Okay, so she's pointing out bad ideas to help Haiti, but its not just complaints. After each callout, she's got a suggestion for how the idea could work better, and possibly be more helpful. That, to me, is a good kind of criticism.
posted by sandraregina at 7:26 AM on February 5, 2010


@smoke - I have experience in a broad range of organizations, both private and NGO's. My experience show that most organizations struggle with managing projects well. The NGO's i have worked with definitely see the need to manage projects, they may not have the skills in house to do it well. Most local chapters of the Project Management Institute will publish volunteer opportunities to their membership. This is a great way for NGO's to engage a profession project manager it they do not have one on staff.
posted by empty vessel at 7:27 AM on February 5, 2010


Very cool.
posted by anotherpanacea at 8:00 AM on February 5, 2010


My only recommendation would be to follow the following pattern acknowledgement - criticism - acknowledgement. This approach is based in opening someone up to what you have to say, saying what you want them to hear and then leaving them with a positive association after reading what she has to say.

It is great that she is willing to share her experience with us. I really wish was more positive in her approach. I do find what she has to say as extremely valuable, and will be adding her to my list of blogs I read on a regular basis.
posted by empty vessel at 11:22 AM on February 5, 2010


The NGO's i have worked with definitely see the need to manage projects, they may not have the skills in house to do it well.

I agree with smoke that this is also a problem in many for-profits as well.
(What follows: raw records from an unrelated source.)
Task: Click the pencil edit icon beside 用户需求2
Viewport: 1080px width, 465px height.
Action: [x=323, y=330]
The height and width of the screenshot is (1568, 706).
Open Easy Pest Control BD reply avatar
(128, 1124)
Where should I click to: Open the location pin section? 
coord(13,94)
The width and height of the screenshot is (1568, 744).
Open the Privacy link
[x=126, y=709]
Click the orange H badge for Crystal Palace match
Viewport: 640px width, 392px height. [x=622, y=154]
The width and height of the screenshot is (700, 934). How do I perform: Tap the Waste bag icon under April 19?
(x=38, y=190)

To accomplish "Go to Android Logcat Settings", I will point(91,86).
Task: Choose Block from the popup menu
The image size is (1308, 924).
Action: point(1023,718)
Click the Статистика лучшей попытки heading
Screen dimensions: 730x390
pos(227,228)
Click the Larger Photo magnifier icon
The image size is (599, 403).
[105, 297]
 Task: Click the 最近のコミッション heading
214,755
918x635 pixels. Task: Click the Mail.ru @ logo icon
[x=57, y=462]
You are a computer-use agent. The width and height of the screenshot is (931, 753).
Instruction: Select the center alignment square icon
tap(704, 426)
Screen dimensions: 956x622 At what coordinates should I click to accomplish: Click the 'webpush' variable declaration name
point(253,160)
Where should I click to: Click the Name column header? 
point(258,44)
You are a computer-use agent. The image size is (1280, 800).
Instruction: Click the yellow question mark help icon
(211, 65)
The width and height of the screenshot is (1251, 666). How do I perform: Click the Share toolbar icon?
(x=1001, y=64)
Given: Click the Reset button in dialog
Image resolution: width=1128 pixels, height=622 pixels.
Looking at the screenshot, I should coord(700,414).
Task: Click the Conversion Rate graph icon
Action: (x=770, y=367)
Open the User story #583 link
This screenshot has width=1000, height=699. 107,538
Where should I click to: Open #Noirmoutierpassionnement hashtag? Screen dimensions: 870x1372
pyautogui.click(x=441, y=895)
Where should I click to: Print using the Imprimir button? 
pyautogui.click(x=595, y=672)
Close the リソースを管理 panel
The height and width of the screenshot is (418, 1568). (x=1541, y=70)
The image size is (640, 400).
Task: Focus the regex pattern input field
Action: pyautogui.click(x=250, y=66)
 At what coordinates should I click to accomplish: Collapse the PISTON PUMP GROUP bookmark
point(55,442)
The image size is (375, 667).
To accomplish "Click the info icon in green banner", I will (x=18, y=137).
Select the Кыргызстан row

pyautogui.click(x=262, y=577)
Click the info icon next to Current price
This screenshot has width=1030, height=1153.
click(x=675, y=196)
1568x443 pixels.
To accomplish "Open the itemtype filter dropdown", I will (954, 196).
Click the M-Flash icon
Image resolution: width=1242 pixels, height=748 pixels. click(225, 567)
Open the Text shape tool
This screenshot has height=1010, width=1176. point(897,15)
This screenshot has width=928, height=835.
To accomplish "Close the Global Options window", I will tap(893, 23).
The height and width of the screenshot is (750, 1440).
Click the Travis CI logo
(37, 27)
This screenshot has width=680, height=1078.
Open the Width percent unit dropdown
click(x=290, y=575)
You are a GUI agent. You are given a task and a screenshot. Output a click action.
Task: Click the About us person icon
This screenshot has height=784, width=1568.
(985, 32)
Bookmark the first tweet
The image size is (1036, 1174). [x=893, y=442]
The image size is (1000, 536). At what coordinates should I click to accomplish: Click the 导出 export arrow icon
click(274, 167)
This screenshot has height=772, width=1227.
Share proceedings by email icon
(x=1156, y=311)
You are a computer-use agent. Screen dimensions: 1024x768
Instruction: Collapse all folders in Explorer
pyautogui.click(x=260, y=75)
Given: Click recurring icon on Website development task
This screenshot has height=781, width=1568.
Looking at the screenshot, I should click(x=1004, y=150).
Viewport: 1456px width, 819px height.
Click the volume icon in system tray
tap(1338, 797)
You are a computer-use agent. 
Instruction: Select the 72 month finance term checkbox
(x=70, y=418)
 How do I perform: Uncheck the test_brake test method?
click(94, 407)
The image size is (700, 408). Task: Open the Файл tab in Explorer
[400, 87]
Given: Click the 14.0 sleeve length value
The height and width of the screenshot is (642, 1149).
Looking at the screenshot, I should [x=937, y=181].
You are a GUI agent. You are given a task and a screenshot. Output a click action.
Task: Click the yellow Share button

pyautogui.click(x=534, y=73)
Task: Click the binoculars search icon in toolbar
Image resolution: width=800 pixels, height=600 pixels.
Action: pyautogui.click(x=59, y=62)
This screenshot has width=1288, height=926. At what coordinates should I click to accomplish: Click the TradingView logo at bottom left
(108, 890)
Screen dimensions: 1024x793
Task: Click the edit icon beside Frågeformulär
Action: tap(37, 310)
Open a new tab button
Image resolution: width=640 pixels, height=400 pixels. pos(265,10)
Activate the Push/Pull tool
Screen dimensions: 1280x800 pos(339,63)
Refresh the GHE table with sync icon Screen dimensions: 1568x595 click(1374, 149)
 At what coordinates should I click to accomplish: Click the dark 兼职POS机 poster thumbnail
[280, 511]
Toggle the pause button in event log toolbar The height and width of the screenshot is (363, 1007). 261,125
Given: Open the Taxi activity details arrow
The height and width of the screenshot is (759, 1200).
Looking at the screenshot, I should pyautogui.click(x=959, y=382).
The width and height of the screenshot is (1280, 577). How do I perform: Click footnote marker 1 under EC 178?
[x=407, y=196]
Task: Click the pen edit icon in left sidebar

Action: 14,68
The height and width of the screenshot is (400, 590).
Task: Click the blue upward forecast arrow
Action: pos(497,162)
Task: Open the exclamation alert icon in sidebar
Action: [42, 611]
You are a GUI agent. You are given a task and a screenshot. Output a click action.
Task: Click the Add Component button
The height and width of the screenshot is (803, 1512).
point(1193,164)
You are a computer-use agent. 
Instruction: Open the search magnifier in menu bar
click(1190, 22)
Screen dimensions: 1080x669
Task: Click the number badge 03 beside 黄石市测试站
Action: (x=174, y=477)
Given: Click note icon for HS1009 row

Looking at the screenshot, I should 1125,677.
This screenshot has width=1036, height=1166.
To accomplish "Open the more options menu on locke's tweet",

NGOs have a special problem, which is the fact that many donors don't want to pay for project management, which falls under the umbrella of the dreaded "administrative costs." And money for training in project management is even harder to find.
posted by lunasol at 12:44 AM on February 6, 2010 [2 favorites]


I clicked on the "microfinance is a disappointment" link which was pretty thin and references a blog post on GiveWell which was full of useless speculation.